Morte por afogamento
Uma morte por afogamento em Torres foi confirmada nesta terça-feira (16).
O jovem de 21 anos, natural de Vacaria, morreu após se afogar na Praia Grande, em Torres, durante o último fim de semana, em um momento em que o mar apresentava condições extremamente perigosas, com forte correnteza e alto poder de sucção.
O caso reacendeu um debate sensível e urgente sobre a segurança dos banhistas durante a temporada de verão e levou a Associação dos Salva-Vidas Militares (ASAVIME) a cobrar publicamente providências das autoridades responsáveis pela Operação Verão.
Mar violento e correnteza forte colocavam banhistas em risco real
De acordo com informações apuradas, o mar estava muito agitado, com ondas fortes e correntes de retorno intensas — conhecidas popularmente como “repuxo”.
No local em que ele entrou não tinha guarda-vidas na guarita.
Vítima era de Vacaria e estava em Torres a lazer
A vítima, um jovem de apenas 21 anos, era morador de Vacaria, na Serra Gaúcha, e estava em Torres aproveitando o fim de semana.
Após entrar no mar, acabou sendo arrastado pela correnteza e não conseguiu retornar à faixa de areia.
ASAVIME lamenta morte e critica redução no número de guarda-vidas
Em nota oficial, a Associação dos Salva-Vidas Militares (ASAVIME) manifestou profundo pesar pela morte do jovem e fez duras críticas à condução da Operação Verão no Rio Grande do Sul.
A entidade alertou para uma crise no efetivo, destacando que, nesta temporada, há 36 guarda-vidas a menos em relação a anos anteriores — número que, segundo a associação, compromete diretamente a segurança dos banhistas.
“Rejeitamos o termo ‘redução ínfima’. Para nós, uma única vida perdida já invalida qualquer estatística minimizadora”, destacou a ASAVIME.
“Uma vida perdida anula qualquer estatística”, afirma associação
A associação reforçou que a diminuição no número de profissionais não pode ser tratada como algo secundário.
Segundo a ASAVIME, menos agentes significam postos desguarnecidos, maior área de cobertura por profissional e aumento do tempo de resposta em situações críticas.
A entidade destacou ainda que os guarda-vidas atuam frequentemente no limite físico e operacional, especialmente em dias de mar agitado, quando o risco de afogamentos cresce exponencialmente.
Entidade cobra medidas urgentes das autoridades
Entre as exigências apresentadas pela ASAVIME estão:
✔ Revisão imediata do efetivo
A associação pede a recomposição urgente do quadro de guarda-vidas, com a contratação emergencial de novos profissionais, incluindo militares e civis temporários.

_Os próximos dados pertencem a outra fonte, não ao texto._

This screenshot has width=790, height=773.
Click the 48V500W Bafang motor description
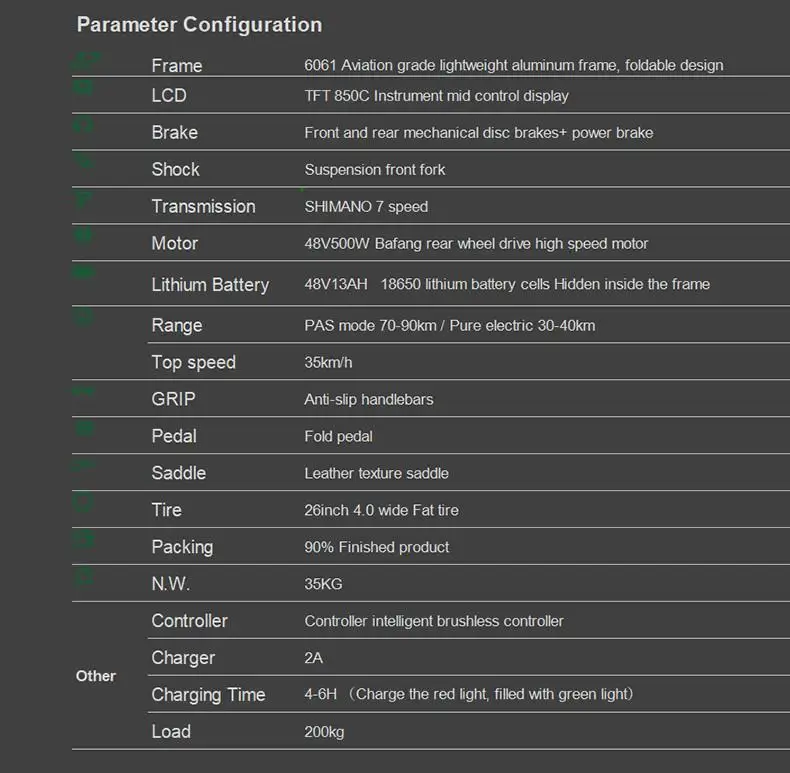pos(476,244)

✔ Alocação de recursos sem contingenciamento
A entidade defende que a segurança no litoral deve ser prioridade absoluta e não pode ser impactada por cortes orçamentários.
✔ Cobertura total das áreas de risco
Segundo a ASAVIME, todas as áreas identificadas como perigosas precisam contar com presença permanente de profissionais qualificados.

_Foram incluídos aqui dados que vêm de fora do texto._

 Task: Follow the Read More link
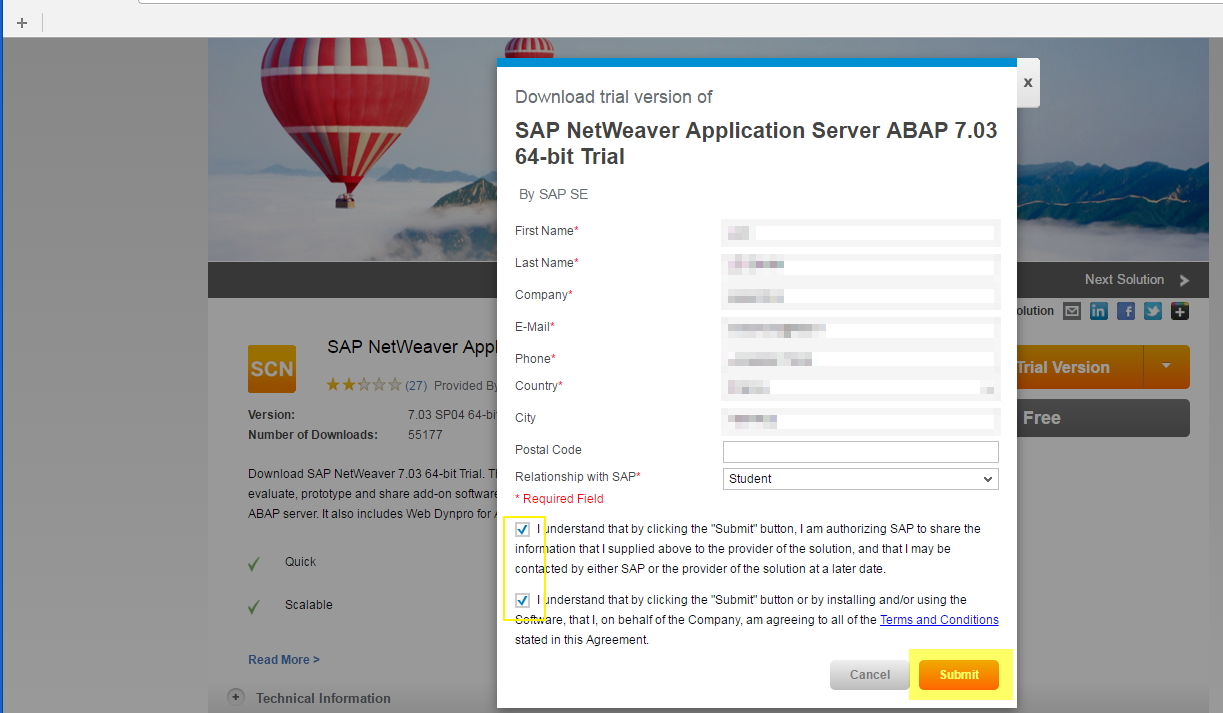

“A segurança pública no litoral está em risco iminente”, alerta ASAVIME
A nota oficial é assinada por Jeferson França, 1º Sargento do Corpo de Bombeiros Militar e vice-presidente da associação, que afirma que a tragédia em Torres deve servir como um alerta brutal para evitar novas mortes.
“A ASAVIME não aceitará que vidas continuem sendo sacrificadas em nome de falhas de planejamento ou de uma ‘redução ínfima’ de efetivo”, afirma o dirigente.

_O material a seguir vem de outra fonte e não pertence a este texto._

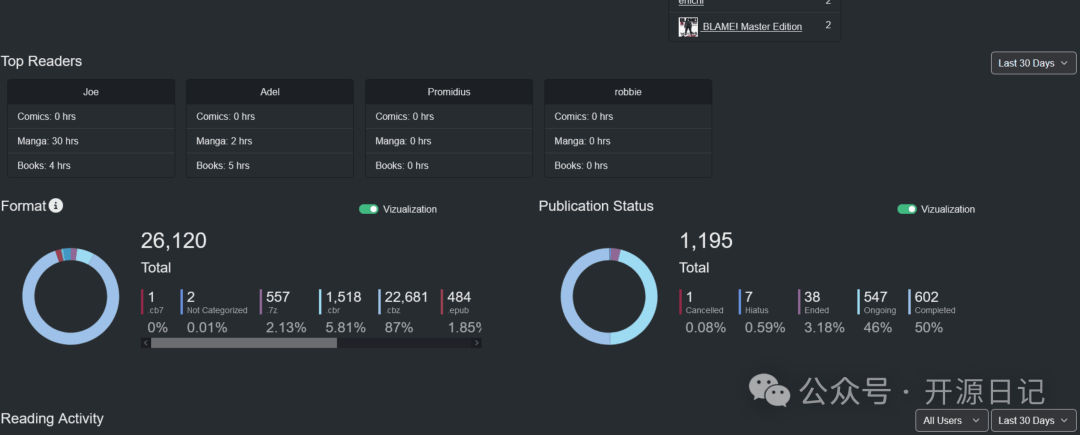Click the right arrow of format scrollbar

point(476,343)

Afogamentos seguem como uma das principais causas de mortes no verão
Casos de morte por afogamento em Torres e em outras praias do litoral gaúcho reforçam a necessidade de conscientização dos banhistas, respeito à sinalização e investimento contínuo em prevenção.
Especialistas reforçam que, ao perceber bandeiras vermelhas, mar revolto ou ausência de guarda-vidas próximos, a orientação é não entrar no mar.